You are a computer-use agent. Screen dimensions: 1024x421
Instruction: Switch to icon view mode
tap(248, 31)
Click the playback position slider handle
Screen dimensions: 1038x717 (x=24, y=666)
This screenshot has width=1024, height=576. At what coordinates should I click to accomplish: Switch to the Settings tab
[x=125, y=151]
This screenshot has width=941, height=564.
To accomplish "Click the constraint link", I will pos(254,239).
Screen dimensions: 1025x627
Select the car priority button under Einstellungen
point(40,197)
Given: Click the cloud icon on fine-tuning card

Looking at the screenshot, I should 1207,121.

* * * * * * * * *

## TASK ITEM
The lines from the one containing "This screenshot has width=941, height=564." through the final line of the listing above are all you should set down, exactly as written.

## RESPONSE TO THIS TASK
This screenshot has width=941, height=564.
To accomplish "Click the constraint link", I will pos(254,239).
Screen dimensions: 1025x627
Select the car priority button under Einstellungen
point(40,197)
Given: Click the cloud icon on fine-tuning card

Looking at the screenshot, I should 1207,121.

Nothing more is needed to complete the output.